Former les RP encourage enfin à orienter les échanges vers plus de maturité entre les acteurs du travail. La formation des RP permet de clarifier un cadre explicite de l’expression des droits et obligations de chacun. Elle met en avant la responsabilité de tous les protagonistes du dialogue social, elle prévient les risques au travail et, permet d’anticiper les évolutions selon la spécificité et la taille des entreprises : multinationales ou PME. Les RP sont ainsi dans leur rôle de « sentinelle » capable d’alerter sur les crispations et de désamorcer certaines situations tendues qui nécessitent une bonne dose de pédagogie rappelant droits et devoirs des uns et des autres, objectifs de l’entreprise ; apprentissage et approfondissement de cette pédagogie sont intégrés au cursus de formation.

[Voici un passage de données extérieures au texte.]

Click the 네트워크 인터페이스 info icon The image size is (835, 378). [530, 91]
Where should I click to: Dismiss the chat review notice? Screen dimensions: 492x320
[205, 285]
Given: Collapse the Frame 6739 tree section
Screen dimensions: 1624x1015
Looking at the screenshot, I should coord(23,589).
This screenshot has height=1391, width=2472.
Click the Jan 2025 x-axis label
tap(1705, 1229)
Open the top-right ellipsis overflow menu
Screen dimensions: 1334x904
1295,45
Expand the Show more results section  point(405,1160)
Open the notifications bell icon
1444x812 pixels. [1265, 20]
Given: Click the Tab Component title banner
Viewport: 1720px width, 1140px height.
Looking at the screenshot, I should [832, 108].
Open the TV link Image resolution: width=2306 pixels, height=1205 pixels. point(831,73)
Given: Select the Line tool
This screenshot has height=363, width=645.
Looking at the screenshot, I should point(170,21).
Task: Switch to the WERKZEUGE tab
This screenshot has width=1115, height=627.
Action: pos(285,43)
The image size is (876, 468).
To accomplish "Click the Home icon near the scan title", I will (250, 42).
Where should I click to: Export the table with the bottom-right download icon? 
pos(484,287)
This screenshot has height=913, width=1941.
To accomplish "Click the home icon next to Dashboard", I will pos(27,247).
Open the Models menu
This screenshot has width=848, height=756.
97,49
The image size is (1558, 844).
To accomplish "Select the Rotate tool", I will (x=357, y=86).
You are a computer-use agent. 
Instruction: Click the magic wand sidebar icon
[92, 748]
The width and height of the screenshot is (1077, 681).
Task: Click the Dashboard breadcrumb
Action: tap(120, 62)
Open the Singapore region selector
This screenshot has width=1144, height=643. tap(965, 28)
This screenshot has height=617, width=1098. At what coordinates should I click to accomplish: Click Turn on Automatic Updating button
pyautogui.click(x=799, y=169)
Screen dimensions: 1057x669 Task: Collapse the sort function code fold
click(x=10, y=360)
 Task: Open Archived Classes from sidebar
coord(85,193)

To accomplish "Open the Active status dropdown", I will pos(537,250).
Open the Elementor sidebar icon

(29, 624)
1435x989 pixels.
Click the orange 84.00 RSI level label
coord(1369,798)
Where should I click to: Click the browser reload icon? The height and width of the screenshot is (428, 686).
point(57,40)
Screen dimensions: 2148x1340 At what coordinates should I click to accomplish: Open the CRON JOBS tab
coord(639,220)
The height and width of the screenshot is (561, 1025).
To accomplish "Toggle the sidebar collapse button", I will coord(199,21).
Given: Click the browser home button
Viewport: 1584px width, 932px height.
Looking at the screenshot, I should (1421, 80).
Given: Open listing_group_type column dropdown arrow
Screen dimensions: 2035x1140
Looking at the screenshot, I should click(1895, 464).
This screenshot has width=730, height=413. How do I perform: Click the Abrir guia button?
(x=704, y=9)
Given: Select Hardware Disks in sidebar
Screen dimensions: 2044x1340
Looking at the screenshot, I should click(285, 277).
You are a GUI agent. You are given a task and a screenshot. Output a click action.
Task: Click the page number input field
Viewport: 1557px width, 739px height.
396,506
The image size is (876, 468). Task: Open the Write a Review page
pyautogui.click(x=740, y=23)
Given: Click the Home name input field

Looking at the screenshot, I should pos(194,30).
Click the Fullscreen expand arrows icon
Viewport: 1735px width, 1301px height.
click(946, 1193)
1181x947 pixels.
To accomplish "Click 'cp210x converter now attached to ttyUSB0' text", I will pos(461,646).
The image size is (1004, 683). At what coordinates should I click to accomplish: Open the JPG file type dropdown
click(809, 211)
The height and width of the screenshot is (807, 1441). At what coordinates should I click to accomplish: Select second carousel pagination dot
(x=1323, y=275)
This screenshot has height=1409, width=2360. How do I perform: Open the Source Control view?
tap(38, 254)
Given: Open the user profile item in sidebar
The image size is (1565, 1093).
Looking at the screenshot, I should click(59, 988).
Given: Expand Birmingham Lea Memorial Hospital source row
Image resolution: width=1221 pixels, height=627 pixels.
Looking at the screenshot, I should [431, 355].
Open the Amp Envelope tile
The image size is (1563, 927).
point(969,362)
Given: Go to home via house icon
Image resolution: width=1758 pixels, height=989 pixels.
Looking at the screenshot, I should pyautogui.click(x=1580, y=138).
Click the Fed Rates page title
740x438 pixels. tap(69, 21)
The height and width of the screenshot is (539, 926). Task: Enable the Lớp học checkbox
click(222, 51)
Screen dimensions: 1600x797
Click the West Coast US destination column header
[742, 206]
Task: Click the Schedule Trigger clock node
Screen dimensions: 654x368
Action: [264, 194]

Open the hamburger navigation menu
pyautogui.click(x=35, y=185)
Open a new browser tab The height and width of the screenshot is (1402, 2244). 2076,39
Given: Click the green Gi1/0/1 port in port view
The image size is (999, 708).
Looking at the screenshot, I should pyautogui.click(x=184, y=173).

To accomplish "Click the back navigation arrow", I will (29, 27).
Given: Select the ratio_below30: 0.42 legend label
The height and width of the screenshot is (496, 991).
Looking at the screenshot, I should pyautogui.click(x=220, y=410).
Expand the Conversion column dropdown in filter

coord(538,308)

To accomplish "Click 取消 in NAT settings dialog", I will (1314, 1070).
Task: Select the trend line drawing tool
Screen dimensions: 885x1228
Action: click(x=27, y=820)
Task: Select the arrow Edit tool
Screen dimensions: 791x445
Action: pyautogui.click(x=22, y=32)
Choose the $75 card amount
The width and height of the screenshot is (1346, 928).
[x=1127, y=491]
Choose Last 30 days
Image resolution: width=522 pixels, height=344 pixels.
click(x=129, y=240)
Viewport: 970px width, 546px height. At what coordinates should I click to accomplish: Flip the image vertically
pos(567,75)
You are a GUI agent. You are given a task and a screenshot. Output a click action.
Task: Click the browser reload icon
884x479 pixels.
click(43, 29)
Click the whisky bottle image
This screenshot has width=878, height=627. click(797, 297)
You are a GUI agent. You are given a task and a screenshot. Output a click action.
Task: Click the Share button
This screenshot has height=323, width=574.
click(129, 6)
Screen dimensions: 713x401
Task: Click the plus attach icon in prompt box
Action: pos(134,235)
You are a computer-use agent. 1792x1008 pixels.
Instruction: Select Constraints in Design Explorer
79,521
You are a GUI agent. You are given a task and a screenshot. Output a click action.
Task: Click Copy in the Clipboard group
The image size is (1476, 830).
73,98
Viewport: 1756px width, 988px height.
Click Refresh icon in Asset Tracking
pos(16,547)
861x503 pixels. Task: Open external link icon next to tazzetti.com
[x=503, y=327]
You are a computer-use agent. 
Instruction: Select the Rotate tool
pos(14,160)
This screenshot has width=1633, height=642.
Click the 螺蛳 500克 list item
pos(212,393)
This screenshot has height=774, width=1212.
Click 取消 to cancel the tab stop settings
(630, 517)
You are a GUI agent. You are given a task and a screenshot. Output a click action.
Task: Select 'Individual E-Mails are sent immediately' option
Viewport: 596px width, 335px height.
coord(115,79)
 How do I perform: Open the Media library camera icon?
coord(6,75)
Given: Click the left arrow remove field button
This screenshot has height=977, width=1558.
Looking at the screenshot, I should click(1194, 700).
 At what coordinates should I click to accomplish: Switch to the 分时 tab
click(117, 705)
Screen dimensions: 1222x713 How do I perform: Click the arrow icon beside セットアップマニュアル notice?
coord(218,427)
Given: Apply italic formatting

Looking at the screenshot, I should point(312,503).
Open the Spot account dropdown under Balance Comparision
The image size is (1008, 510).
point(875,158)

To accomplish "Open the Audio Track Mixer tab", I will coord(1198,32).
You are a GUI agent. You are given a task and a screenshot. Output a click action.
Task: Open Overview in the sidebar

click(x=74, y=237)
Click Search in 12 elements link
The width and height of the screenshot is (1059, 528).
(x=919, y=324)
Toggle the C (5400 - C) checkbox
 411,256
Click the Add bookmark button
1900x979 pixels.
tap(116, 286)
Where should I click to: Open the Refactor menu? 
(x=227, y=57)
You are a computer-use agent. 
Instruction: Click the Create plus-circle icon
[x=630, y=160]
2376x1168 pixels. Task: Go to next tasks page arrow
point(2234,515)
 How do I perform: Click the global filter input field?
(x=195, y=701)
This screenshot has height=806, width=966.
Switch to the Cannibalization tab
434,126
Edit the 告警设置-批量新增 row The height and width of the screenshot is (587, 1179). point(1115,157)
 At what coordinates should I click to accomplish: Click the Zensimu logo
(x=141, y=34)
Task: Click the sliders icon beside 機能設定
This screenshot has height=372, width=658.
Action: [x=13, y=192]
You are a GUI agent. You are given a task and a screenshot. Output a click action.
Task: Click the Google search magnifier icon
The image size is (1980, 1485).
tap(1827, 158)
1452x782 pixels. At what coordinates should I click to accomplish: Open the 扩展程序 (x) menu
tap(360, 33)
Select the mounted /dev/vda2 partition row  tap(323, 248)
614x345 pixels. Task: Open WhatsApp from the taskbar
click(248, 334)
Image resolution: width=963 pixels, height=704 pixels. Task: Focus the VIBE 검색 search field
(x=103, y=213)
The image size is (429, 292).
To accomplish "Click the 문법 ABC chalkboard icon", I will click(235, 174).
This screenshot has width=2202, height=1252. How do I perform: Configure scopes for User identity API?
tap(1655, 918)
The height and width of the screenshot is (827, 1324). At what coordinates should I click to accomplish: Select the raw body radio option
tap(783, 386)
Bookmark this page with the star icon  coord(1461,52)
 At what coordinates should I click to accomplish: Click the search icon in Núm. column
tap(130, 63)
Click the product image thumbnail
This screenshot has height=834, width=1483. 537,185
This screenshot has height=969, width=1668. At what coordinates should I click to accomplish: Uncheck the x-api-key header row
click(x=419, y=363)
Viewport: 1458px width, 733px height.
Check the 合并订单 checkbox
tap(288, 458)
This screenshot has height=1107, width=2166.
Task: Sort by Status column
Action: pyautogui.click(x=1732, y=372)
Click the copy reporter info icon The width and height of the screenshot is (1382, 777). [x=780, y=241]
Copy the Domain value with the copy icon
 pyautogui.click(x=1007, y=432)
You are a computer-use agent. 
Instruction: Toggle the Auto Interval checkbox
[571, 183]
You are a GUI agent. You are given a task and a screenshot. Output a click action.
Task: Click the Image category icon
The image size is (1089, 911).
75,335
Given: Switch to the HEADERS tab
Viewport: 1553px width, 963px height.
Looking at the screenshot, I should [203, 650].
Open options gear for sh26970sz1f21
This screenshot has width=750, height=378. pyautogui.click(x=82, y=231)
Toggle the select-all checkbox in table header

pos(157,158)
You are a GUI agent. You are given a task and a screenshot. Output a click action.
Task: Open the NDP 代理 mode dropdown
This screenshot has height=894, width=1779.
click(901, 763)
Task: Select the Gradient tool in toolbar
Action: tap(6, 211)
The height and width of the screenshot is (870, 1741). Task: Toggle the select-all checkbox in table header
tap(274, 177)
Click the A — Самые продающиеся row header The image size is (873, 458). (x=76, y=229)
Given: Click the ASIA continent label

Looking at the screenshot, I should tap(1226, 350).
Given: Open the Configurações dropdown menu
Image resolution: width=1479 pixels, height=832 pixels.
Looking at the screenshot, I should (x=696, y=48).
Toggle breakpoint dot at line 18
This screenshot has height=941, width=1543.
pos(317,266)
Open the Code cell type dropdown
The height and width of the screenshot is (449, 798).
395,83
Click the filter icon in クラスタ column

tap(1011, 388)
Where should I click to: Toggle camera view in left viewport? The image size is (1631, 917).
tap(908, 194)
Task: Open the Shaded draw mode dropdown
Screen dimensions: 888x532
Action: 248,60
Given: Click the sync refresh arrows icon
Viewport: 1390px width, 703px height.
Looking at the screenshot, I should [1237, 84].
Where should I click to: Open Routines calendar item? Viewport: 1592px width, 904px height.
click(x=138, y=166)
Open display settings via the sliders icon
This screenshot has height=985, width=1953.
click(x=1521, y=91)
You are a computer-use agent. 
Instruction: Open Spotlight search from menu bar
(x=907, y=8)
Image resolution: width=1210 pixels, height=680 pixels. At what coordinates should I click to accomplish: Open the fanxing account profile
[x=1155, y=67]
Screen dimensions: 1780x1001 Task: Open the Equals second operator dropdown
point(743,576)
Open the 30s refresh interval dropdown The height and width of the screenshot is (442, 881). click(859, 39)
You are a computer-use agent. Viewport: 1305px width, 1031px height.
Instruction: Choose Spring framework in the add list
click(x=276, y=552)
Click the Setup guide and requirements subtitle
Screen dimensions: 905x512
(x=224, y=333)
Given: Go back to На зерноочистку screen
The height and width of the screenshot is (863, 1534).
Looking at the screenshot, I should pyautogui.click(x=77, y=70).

Dans le contexte de la modernisation et du développement des relations sociales qui touchent les entreprises au Maroc depuis les années 2000 et réaffirmé avec la norme Iso 26000 en 2010, former les RP n’est pas une gageure, loin s’en faut. Cela s’inscrit plutôt dans la continuité de l’évolution de la gouvernance et des pratiques du management moderne et co-responsable. Reste que cette évolution, à l’instar de la mise en place des normes internationales de l’OIT, entre autres, doit avant tout reposer sur une prise de conscience et un acte volontaire de la part des chefs d’entreprise. Une volonté de mettre en avant une intelligence collective au sein de l’entreprise. Celle-ci prend plusieurs formes et la formation des RP, n’est qu’un aspect de la plus-value des compétences des salariés, gain de productivité économique et sociale de l’entreprise.